The stadium – built on a former horse-racing track – went on to have a famed life, becoming for much of the last century France’s pre-eminent football and rugby venue, before being superseded by the Parc des Princes and then the Stade de France.
Today it is very much still standing – and will be used in these Olympics as the venue for field hockey events.
“For French people who love sport, Colombes is a place full of emotion,” says sports historian Mickael Delepine. “So many famous people have run and kicked and tackled here. It is full of ghosts."
For British sports fans, the ghosts are of sprinters Harold Abrahams and Eric Liddell who won the golds here that were later immortalised in the film Chariots of Fire.
The film faithfully recreated the stadium at a venue in Liverpool. In Colombes, the track is exactly where it was 100 years ago, overlooked by the same iron stand.
The1924 Games were the first to take advantage of advances in communication - and winning athletes for the first time became household names. The Flying Finns Paavo Nurmi and Ville Ritola dominated middle-and long-distance racing, and long-jumper William de Hart-Hubbard was the first black man to win an event.
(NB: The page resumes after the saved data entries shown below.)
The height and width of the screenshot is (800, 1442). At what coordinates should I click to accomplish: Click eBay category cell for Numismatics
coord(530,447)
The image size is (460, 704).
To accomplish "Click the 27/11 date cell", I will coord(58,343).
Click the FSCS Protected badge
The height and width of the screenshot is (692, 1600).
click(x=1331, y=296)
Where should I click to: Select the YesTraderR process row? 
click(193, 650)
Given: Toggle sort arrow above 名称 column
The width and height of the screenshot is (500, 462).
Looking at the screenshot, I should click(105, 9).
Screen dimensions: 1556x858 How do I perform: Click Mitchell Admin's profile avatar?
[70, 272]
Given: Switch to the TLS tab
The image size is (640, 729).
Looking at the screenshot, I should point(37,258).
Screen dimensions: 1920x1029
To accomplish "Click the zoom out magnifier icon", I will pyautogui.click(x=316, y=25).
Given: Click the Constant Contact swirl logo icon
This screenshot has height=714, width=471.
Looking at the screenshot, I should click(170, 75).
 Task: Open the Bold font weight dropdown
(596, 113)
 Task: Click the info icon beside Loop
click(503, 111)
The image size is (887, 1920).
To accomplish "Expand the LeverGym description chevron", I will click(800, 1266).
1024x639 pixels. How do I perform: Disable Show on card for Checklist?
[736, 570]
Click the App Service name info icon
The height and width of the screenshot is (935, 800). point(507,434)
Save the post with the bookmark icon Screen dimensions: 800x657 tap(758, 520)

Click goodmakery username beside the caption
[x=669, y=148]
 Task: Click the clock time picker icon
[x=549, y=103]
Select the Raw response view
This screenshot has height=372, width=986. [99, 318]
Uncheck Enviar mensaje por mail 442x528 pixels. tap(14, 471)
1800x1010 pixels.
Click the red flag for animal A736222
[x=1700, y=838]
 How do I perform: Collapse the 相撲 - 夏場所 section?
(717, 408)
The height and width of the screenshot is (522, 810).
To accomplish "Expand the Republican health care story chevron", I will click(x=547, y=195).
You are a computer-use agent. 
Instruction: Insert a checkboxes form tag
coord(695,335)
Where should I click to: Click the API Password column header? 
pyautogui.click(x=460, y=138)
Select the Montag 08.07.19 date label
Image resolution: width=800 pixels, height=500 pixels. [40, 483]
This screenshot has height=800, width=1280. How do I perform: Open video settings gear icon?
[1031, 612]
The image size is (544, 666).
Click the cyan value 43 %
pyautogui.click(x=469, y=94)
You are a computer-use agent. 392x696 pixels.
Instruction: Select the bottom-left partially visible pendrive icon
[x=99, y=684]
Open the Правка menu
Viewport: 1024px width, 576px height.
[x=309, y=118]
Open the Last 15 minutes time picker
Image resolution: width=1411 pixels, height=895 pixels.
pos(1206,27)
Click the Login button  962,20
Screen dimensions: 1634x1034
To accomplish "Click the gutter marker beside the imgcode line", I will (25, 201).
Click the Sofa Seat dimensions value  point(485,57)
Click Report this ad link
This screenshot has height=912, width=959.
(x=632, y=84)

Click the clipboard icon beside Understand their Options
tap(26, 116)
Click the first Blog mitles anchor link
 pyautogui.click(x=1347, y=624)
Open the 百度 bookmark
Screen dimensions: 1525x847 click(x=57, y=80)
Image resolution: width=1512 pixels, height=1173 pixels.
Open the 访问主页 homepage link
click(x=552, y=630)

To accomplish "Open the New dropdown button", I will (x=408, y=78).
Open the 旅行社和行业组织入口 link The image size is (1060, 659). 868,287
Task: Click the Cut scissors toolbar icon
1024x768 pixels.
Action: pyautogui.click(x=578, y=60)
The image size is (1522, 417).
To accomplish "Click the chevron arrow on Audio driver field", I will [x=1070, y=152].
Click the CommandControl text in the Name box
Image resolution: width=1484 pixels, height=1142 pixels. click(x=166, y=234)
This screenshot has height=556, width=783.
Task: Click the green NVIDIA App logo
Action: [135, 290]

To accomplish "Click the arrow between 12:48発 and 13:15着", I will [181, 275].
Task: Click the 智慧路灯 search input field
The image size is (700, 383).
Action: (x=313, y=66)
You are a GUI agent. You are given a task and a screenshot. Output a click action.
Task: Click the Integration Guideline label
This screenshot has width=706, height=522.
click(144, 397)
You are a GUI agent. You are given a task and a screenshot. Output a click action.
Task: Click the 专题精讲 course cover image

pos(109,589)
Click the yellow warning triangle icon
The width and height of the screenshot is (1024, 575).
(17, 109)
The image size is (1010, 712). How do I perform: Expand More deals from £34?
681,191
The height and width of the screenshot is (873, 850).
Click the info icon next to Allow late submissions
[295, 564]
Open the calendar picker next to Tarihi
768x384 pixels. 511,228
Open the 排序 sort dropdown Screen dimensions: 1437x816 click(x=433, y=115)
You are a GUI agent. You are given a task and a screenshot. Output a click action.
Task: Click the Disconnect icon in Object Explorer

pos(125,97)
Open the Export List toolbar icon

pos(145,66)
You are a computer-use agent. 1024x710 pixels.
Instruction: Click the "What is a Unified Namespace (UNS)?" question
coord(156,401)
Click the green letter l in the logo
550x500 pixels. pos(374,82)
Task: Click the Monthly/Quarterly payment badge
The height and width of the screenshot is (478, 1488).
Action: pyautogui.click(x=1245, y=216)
Colombes also saw victory for the Uruguayan football team - setting up its triumph at the first World Cup on home turf in 1930. And there was a famously dirty rugby final between the USA and France, whose violence contributed to the game being excluded from future Olympics. (The USA won).
The 1924 Olympics were also the first to display the Olympic motto - Citius, Altius, Fortius (Faster, Higher, Stronger); and the first to use a 50-metre swimming pool with lanes painted on the bottom.
Among the heroes availing themselves of this innovation was one Johnny Weissmuller – later to find fame as cinema’s Tarzan.
It all happened at the purpose-built Tourelles swimming pool in the 20th arrondissement of Paris. A century on the pool is still there, and in use as a practice venue for today’s Olympic stars.